For a little background on the story, the Supreme Team (originally known the Peace Gods) operated out of the Baisley Projects in Jamaica, Queens, NYC, and was comprised of young Blacks and Latinos. At its height, in 1987, the Supreme Team was slinging 25,000 vials of crack per week and making upwards of $200,000 per day.
Ferranti’s rise to being a respected writer/journalist/publisher was an unlikely one. In the early 90’s, after faking his own death and making the US Marshals 15 Most Wanted list, Ferranti was caught and sentenced to over 20 years in the feds. He was hit with Continuing Criminal Enterprise charges (aka Kingpin charges) for, allegedly, distributing more than 100,000 doses of LSD in Virginia. He was only 22. “I was just a little college kid,” reflected Ferranti. “When I was 18, 19, I would probably make $20-30,000 a month over a three year stretch. It wasn’t like I was some type of big drug dealer.”
It was in prison that he developed his craft as a writer. College courses in arts and humanities (Ferranti left prison with three college degrees) contributed to his skill set, and he went on to hone his skills even more by starting a prison newsletter. As he matured, he started to get published in publications from behind the wall and writing books, which led to the founding of his own publishing company, Gorilla Convict.
Ferranti’s status as a kingpin earned him access to shot callers that were locked up with him. “I had a little notoriety,” he said. “That’s how I could meet the other dudes.” One of the other dudes was Kenneth “Supreme” McGriff, who personally put his stamp of approval on Ferranti’s work based on his life and endeavors.
In addition to telling the stories he wants to tell, Ferranti wants to inform readers of the influence that the crack game had on the early hip-hop industry. Figures like Supreme were the early financiers of now-iconic rap moguls and acts, when they were coming up. “Those stories are really kinda together in a strange kind of way. I wanted to show that. Dudes like Supreme don’t even get the credit they deserve for early hip-hop,” said Ferranti. “When those dudes were just rapping on the corner and Russell Simmons was trying to put together little parties and stuff, the drug dealers, like Supreme, were who they went to. Supreme had all those guys: Kurtis Blow, LL Cool J, Beastie Boys. He had all those dudes perform at different parties in ‘84 and ‘85 and hit ’em all off with like $1,000 each.”

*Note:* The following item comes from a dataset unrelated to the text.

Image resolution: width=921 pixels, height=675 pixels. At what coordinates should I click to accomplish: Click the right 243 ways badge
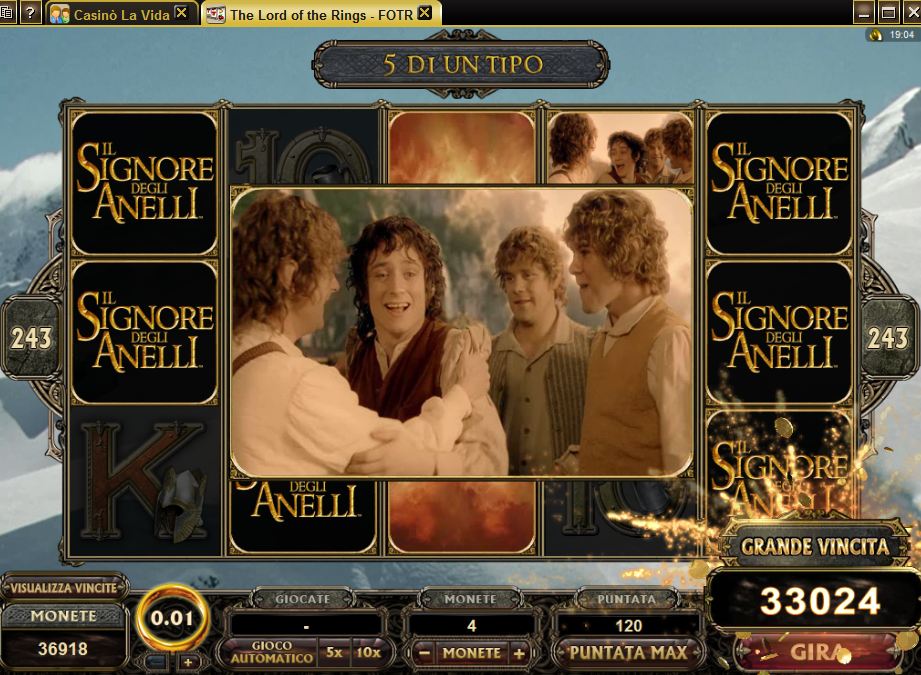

He continued, “In hip-hop, you got all the gangster stuff and all that, but it’s like everybody kinda missed where it came from. I really wanted to show that not only did the rappers emulate these guys, but these guys were their biggest supporters.”
Ultimately, Ferranti looks to present the Supreme Team story and others (such as the story of the father of the modern-day, American La Cosa Nostra Lucky Luciano, which will follow in a month or two) as cautionary tales for impressionable minds thinking that lifestyle is sweet (similar to Don Diva). “At the end of the day, you gotta be able to separate entertainment from reality. I write to entertain, but I also write so you can say, ‘OK.This is what can happen. Do I really wanna be involved in this?’,” he explained. “At the end of the day, everyone doing life, they would go back and change everything they did. Everybody loves the romanticization and glorification and entertainment aspect. I try to mix it all together and give them something real.”
(You will notice a little boy named Curtis in the comic. Yes, that is based on Curtis “50 Cent” Jackson, and he will be a recurring character in the series).